Appropriatezza Prescrittiva, Fimmg si sospende dalla Commissione del distretto 1

Chiesto l'ntervento di Corte dei Conti e Guardia di Finanza

“Il Consiglio Provinciale FIMMG di Catanzaro, Sindacato maggiormente rappresentativo della medicina generale, si sospende, con decisione presa all’unanimità, dalla partecipazione ai lavori della Commissione per l’Appropriatezza Prescrittiva del distretto 1 di Catanzaro”. E’ quanto si legge in una nota diffusa a seguito di una riunione del sindacato dei Medici di Famiglia di Catanzaro.

“Siamo costretti ad assumere tale decisione – affermano dal sindacato – per tutelare la dignità e la professionalità della nostra categoria ingiustamente finita in una gogna mediatica a seguito di decisioni irresponsabili, incomprensibili, inique e molto discutibili prese dall’Asp di Catanzaro. Le sanzioni emesse ai nostri danni, infatti, a causa di ‘presunte’ prescrizioni ritenute inappropriate per qualità o quantità, non rappresentano lo stato reale delle cose e sviliscono il nostro lavoro quotidiano intriso di sacrifici, passione e risultati apprezzabili, come attestato da dati ufficiali e dalle testimonianze dei cittadini-utenti. Le prescrizioni contestate e poi sanzionate non rappresentano lo stato reale delle cose, se si pensa che gran parte di esse sono attribuibili ad altri medici induttori quali specialisti ospedalieri e ambulatoriali. La FIMMG, nella persona del suo segretario Generale, esprime ogni perplessità per tale iniquo provvedimento considerato che l’unica provincia della Calabria contrassegnata da ‘bollino verde’, in termini di appropriatezza prescrittiva, è proprio la provincia di Catanzaro. Ciò rappresenta uno dei tanti esempi che dimostrano il cammino virtuoso ormai da tempo avviato che, però, dobbiamo amaramente constatare, si presenta in netta discrepanza con le decisioni assunte dall’Asp di Catanzaro che penalizzano fortemente il nostro territorio”.

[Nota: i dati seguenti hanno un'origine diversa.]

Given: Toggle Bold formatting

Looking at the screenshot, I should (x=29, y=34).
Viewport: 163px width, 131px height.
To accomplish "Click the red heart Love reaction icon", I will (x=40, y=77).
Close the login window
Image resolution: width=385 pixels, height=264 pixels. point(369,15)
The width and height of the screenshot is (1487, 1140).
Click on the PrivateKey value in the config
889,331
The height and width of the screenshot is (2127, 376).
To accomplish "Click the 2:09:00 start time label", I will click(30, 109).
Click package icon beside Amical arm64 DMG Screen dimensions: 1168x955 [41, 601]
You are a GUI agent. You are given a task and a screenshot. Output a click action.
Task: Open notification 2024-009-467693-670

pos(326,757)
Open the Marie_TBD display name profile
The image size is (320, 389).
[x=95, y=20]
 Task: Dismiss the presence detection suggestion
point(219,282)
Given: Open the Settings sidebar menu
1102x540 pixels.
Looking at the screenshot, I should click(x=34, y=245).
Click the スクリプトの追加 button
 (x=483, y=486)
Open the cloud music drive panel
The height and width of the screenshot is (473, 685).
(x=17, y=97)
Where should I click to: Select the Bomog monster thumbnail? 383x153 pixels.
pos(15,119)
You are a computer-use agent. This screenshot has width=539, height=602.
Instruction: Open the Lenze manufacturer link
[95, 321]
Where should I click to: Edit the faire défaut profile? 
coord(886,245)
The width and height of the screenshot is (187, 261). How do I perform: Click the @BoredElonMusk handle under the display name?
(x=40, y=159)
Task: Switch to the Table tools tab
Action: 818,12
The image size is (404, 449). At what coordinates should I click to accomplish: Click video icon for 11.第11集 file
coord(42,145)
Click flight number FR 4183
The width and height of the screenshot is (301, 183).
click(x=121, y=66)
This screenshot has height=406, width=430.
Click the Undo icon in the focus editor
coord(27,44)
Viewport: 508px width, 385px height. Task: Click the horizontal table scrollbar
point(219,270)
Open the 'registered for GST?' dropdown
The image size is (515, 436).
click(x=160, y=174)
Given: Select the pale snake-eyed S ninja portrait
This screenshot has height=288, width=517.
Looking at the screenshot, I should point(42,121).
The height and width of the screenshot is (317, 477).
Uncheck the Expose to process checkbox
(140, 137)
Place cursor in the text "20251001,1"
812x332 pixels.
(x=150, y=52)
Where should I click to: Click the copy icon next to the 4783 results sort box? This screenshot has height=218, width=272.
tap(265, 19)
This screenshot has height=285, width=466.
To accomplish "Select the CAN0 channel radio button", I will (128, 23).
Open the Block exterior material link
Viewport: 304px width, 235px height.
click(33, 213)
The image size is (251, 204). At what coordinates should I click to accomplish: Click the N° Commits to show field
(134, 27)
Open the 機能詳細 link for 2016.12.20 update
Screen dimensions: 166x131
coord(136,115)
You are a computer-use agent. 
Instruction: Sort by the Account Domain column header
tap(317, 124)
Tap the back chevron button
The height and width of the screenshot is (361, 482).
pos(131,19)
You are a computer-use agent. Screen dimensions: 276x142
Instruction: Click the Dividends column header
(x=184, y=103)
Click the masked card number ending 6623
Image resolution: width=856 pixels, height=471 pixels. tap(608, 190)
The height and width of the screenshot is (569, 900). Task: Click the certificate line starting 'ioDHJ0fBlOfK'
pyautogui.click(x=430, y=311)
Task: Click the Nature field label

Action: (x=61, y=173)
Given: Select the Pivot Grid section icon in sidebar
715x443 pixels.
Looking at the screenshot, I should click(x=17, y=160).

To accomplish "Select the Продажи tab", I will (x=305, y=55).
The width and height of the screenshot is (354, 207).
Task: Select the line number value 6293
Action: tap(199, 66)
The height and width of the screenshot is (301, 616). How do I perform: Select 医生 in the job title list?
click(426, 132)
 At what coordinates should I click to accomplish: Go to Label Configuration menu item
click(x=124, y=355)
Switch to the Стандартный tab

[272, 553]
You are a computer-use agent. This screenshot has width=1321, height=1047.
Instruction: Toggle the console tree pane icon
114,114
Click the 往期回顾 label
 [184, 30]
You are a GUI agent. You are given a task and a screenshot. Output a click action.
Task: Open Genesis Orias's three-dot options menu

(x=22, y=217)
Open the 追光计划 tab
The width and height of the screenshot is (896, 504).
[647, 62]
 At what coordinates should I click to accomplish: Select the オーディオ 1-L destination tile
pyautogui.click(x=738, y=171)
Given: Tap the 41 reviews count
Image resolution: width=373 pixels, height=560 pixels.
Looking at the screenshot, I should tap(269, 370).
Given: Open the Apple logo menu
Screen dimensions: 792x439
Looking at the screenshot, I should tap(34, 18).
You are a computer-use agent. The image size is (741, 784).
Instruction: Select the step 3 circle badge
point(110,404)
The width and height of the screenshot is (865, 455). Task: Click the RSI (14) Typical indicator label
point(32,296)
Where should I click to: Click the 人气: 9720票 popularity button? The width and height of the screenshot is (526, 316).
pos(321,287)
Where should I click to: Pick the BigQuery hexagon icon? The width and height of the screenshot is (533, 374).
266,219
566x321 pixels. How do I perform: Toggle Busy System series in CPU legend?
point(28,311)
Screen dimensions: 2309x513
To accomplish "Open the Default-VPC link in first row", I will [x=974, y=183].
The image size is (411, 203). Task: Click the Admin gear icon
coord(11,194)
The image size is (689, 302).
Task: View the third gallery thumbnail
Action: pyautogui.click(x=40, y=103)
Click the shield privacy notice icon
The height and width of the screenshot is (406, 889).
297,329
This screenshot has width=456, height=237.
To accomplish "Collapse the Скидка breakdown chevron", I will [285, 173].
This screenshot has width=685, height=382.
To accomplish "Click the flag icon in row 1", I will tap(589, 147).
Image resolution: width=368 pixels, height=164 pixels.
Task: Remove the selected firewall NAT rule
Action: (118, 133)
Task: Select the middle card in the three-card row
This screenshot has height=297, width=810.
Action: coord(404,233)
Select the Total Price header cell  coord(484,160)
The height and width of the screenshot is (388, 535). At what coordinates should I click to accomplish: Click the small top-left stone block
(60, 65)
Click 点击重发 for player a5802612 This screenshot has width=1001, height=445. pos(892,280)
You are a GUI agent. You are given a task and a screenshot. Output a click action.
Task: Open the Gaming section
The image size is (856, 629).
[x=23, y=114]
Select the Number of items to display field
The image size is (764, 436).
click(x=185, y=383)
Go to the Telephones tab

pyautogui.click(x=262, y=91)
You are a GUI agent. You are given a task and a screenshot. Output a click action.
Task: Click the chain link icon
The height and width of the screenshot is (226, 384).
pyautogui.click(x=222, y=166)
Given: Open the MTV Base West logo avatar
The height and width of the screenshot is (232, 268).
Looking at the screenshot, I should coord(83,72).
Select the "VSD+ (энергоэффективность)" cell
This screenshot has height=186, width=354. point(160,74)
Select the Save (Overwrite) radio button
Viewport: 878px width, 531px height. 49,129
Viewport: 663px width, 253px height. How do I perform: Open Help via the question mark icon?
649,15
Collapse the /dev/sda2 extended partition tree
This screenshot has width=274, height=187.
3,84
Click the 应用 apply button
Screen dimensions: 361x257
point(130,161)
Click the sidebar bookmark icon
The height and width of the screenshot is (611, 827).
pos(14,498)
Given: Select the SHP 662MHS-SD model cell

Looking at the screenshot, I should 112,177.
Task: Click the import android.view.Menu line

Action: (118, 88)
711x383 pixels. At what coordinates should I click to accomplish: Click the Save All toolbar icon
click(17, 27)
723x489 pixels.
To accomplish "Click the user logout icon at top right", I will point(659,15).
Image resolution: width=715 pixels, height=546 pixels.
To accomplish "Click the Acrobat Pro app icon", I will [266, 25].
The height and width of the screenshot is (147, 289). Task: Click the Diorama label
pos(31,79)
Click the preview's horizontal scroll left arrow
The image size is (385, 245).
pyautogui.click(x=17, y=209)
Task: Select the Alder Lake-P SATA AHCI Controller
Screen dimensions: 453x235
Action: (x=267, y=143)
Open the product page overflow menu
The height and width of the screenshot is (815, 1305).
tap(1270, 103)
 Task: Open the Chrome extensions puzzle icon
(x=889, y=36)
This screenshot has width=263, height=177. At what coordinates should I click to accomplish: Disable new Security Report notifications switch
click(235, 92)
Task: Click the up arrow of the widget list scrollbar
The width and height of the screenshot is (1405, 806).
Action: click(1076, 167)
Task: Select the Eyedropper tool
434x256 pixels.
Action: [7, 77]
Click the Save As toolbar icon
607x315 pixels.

“A tal proposito – proseguono dalla FIMMG di Catanzaro – denunciamo apertamente l’atavico problema della disparità di valutazione e, quindi, la mancata uniformità dei criteri di giudizio espressi dalle varie commissioni, ove convocate, operanti nei distretti aziendali. Naturale conseguenza di tale modus operandi è stata quella di generare valutazioni diverse tra i medici appartenenti ai vari distretti. Tali disfunzioni e disparità di giudizio sono avvenute anche a causa del mancato rispetto delle norme previste dal DCA n° 66 del 2015 il quale stabiliva che le Commissioni di Appropriatezza dovevano essere integrate da due figure: un medico specialista ospedaliero ed un medico specialista territoriale. Riteniamo incomprensibile quanto accaduto ai medici di famiglia del distretto 1 di Catanzaro, proprio in un territorio che funge da traino per tutto il sistema sanitario regionale”.

“Per dimostrare l’assoluta trasparenza del nostro operato e tutelare la nostra professionalità – concludono – invochiamo l’intervento della Guardia di Finanza e della Suprema Magistratura in materia di contabilità pubblica, la Corte dei Conti, per ogni dovuto approfondimento”.